Model for Dipolar Glass and Relaxor Ferroelectric Behavior

TL;DR

This study uses Monte Carlo simulations of a 12-state discretized Heisenberg model with random fields to explore phase transitions and ferroelectric order in dipolar glass and relaxor ferroelectric materials.

Contribution

It introduces a detailed simulation of a 12-state model with random fields, revealing phase transition behaviors and the influence of cubic anisotropy on ferroelectric order.

Findings

Identified phase transitions at specific temperatures for various random field strengths.

Observed ferroelectric order below transition temperatures, aligned along [111] directions.

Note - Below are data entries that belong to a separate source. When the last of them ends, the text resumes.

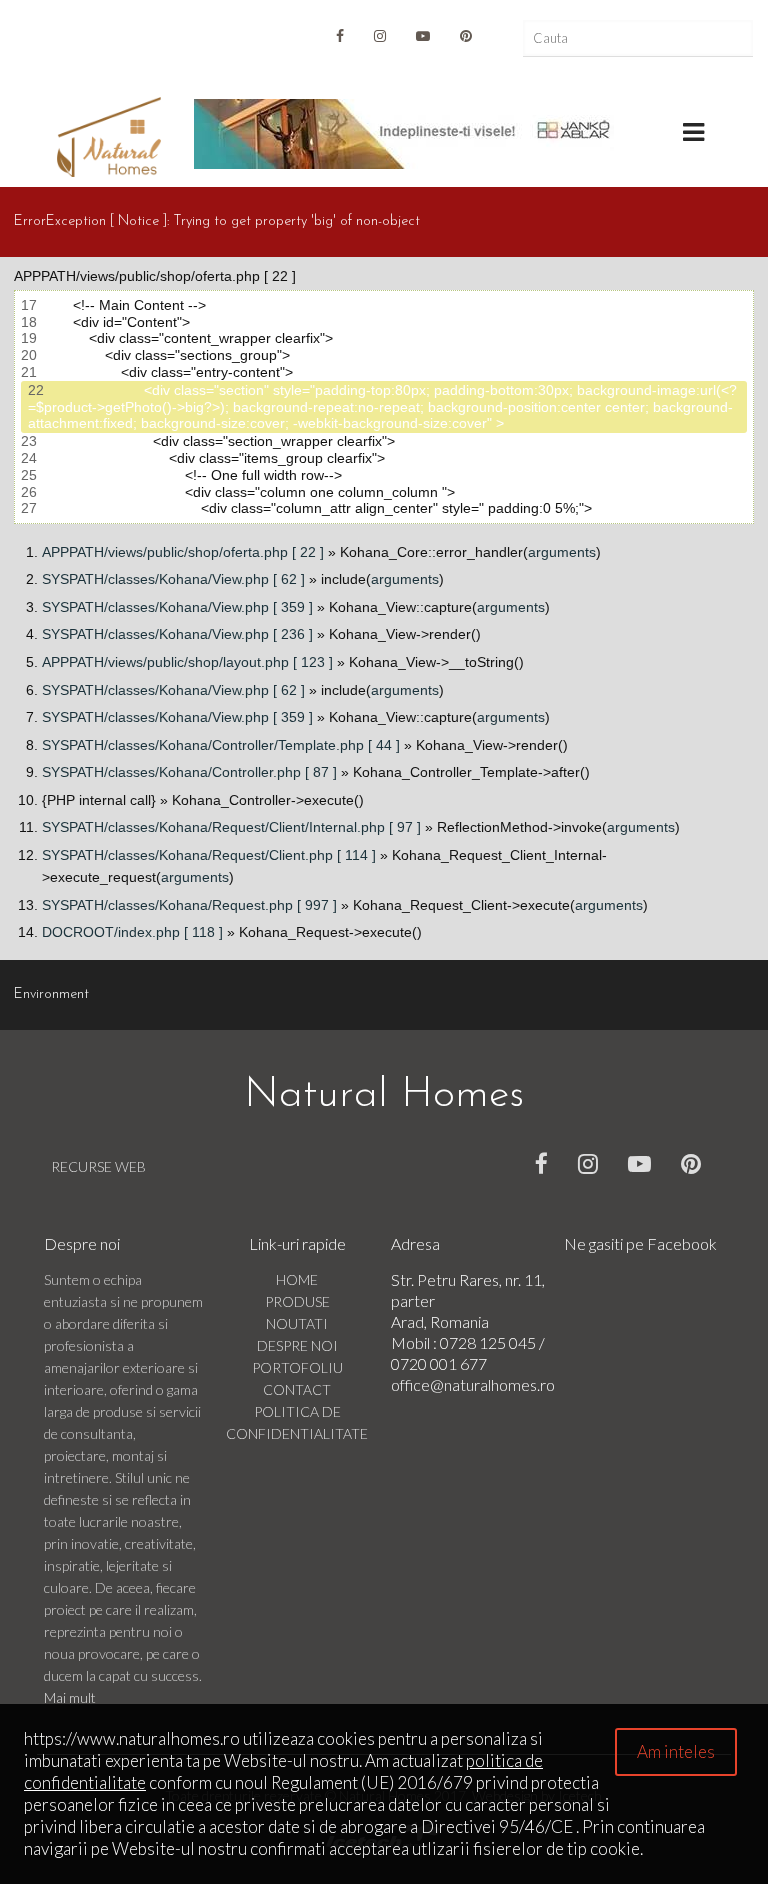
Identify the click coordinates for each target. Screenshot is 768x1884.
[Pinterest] (466, 35)
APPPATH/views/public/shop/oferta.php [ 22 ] (183, 552)
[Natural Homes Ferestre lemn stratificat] (109, 137)
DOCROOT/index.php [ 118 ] (132, 932)
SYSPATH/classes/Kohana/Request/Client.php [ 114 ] (209, 855)
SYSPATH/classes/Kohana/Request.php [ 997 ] (189, 905)
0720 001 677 (439, 1363)
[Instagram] (380, 35)
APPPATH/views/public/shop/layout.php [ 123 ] (187, 662)
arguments (562, 552)
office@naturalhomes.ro (473, 1384)
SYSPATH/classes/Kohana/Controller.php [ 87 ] (189, 772)
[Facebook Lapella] (340, 35)
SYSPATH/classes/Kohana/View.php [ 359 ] (177, 607)
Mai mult (70, 1697)
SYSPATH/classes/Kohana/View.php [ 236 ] (177, 634)
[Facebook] (541, 1163)
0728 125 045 (489, 1342)
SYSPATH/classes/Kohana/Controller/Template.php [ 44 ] (221, 745)
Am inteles (676, 1751)
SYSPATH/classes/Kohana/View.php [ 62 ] (173, 579)
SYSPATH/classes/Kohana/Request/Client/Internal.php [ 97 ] (231, 827)
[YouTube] (423, 35)
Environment (51, 994)
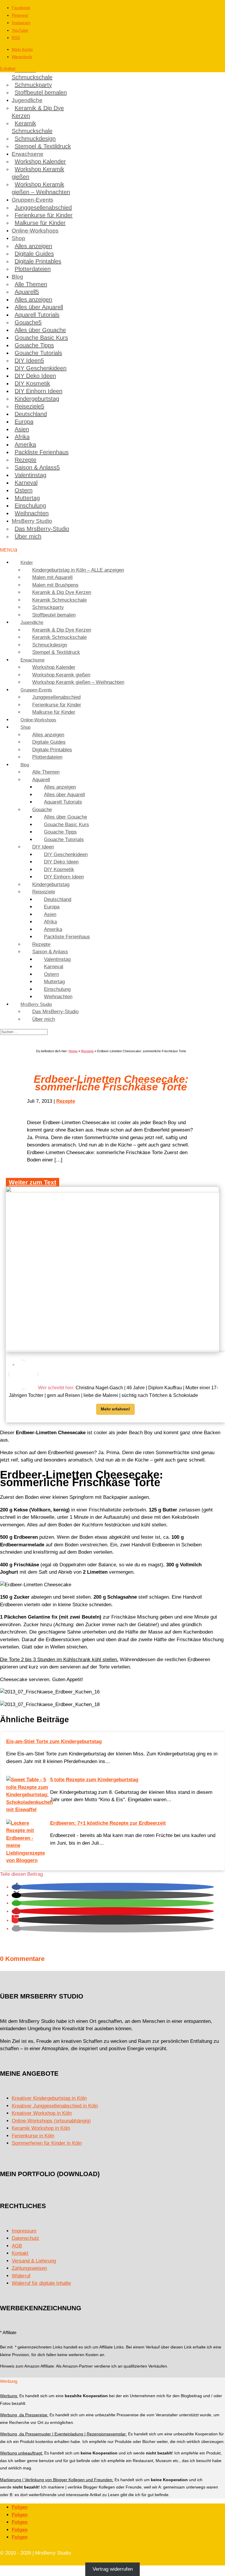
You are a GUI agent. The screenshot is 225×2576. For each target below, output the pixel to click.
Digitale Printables (38, 261)
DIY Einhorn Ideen (38, 391)
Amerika (25, 444)
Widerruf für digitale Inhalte (41, 2283)
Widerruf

Different critical behaviors suggest the presence of cubic and isotropic fixed points.

Abstract

Heat bath Monte Carlo simulations have been used to study a 12-state discretized Heisenberg model with a type of random field, for several values of the randomness coupling parameter $h_R$. The 12 states correspond to the [110] directions of a cube. Simple cubic lattices of size $128 \times 128 \times 128$ with periodic boundary conditions were used, and 32 samples were studied for each value of $h_R$. The model has the standard nonrandom two-spin exchange term with coupling energy $J$ and a field which adds an energy $h_R$ to two of the 12 spin states, chosen randomly and independently at each site. We provide results for the cases $h_R / J =$ -2.5, -2.0, -1.5, 3.0 and 4.0. For all these cases except $h_R / J =$ -2.5, we see an apparently sharp phase transition at a temperature $T_c$ where the specific heat and the longitudinal susceptibility are peaked. At $T_c$, the behavior of the peak in the structure factor, $S ({\bf k} )$, at small $|{\bf k}|$ is a straight line on a log-log plot. However, the value of the slope of this line is different for $h_R /J =$ -1.5 and 3.0 than it is for $h_R / J =$ -2.0 and 4.0. We believe that the first two cases are showing the behavior of a cubic fixed point in a weak random field, and the behavior of the second two cases are showing the behavior of an isotropic fixed point when the Imry-Ma length is smaller than the sample size. Below $T_c$, these $L = 128$ samples show ferroelectric order, and this order rapidly becomes oriented along one of the eight [111] directions as $T$ is reduced. This rotation of the ordering direction is caused by the cubic anisotropy. For $h_R / J =$ -2.5, we do not see clear evidence of a single well-defined $T_c$.